#### [Exercise objective]
What is needed here is every line of the records that includes "computer".
::::::
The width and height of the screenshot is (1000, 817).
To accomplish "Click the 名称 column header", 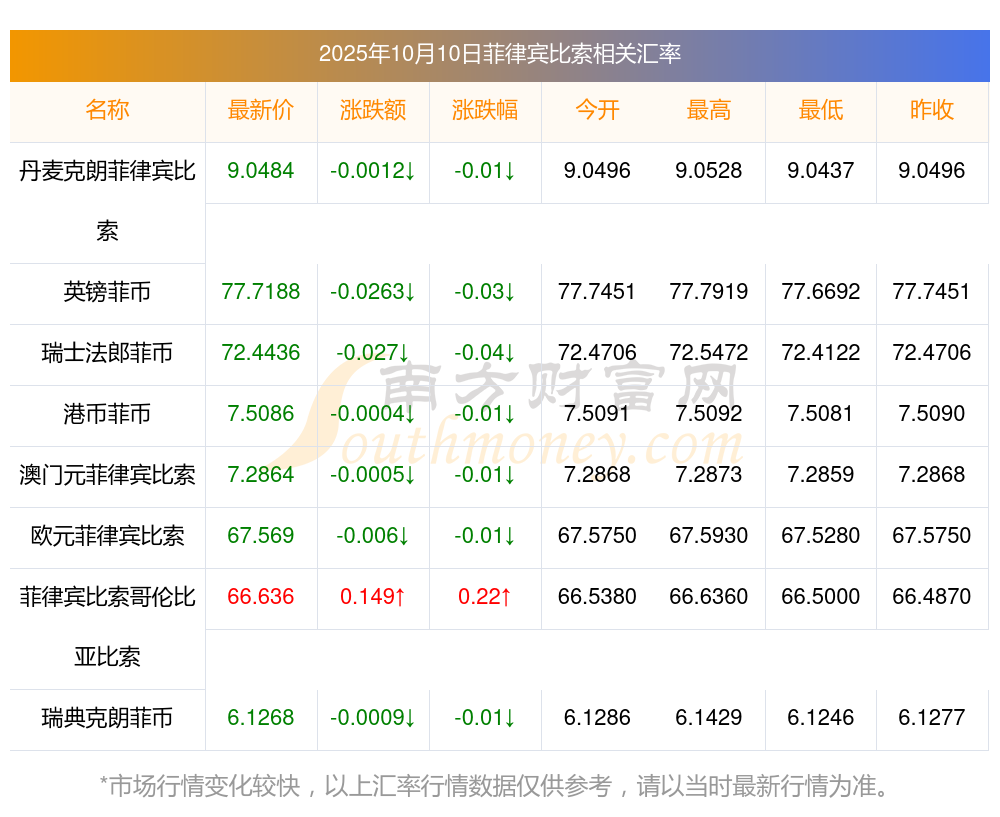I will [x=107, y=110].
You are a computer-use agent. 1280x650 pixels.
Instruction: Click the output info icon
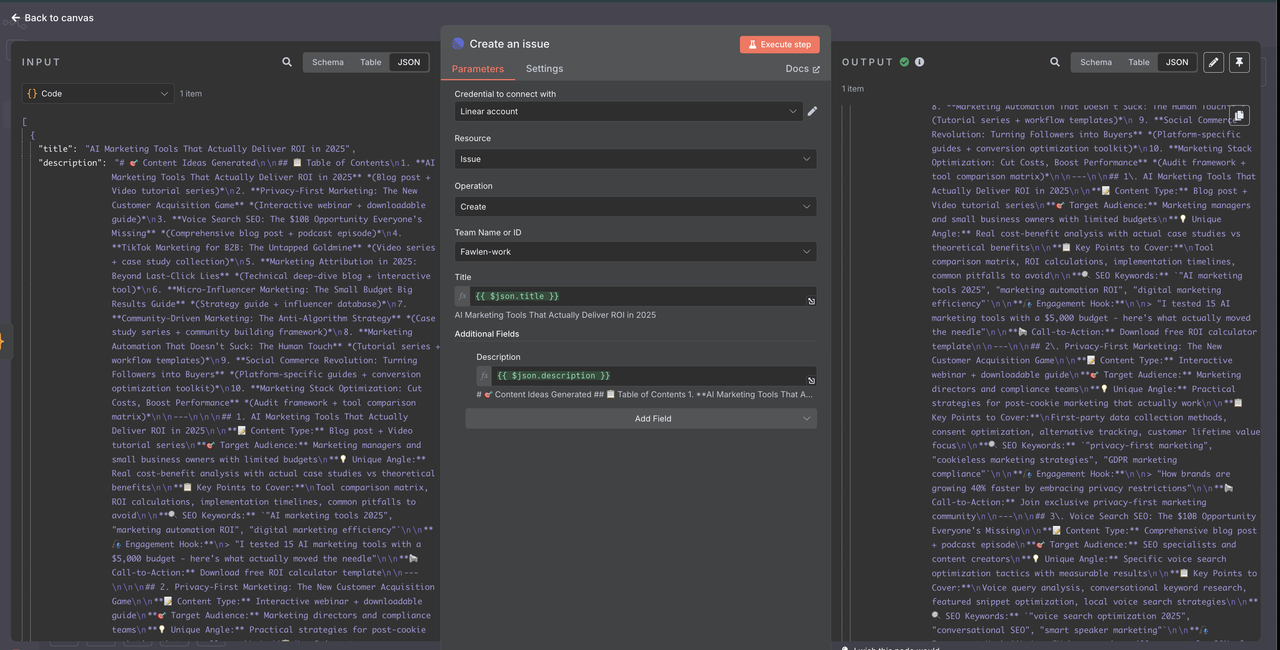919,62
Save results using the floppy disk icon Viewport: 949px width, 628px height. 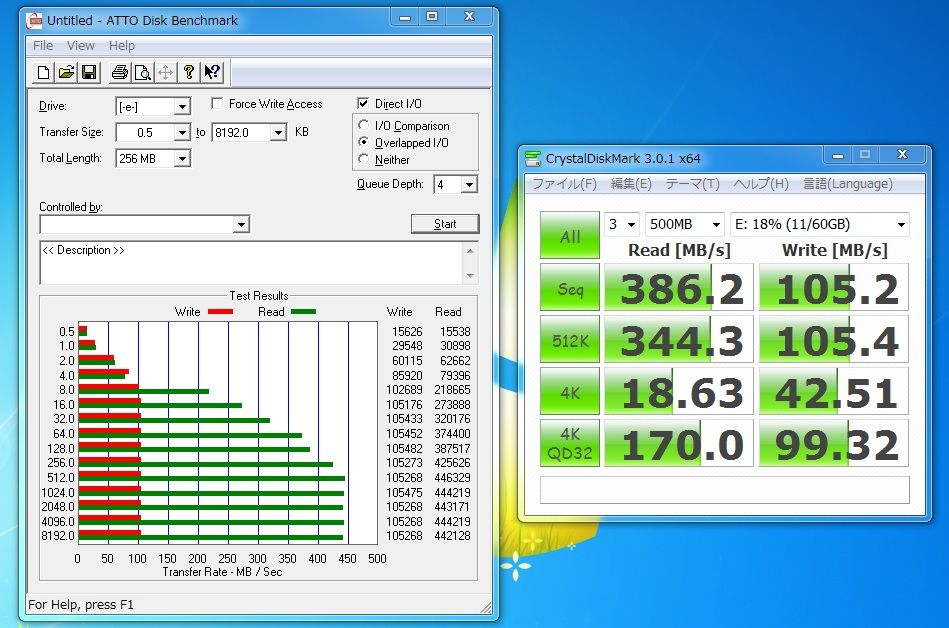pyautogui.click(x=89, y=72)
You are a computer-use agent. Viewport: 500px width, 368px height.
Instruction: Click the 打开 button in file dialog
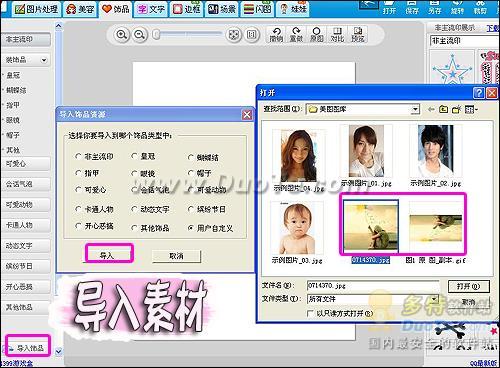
::::::
#### [Response to the exercise]
You are a computer-use agent. 1280x650 pixels.
You are a computer-use agent. Viewport: 500px width, 368px height.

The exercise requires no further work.